• [Task statement]: Transcribe each entry so that nothing differs from the original.

Records from a data collection:

________________________

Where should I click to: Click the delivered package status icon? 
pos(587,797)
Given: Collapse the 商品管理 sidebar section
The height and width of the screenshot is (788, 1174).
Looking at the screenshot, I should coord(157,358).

________________________

• [Task solution]:
Where should I click to: Click the delivered package status icon? 
pos(587,797)
Given: Collapse the 商品管理 sidebar section
The height and width of the screenshot is (788, 1174).
Looking at the screenshot, I should coord(157,358).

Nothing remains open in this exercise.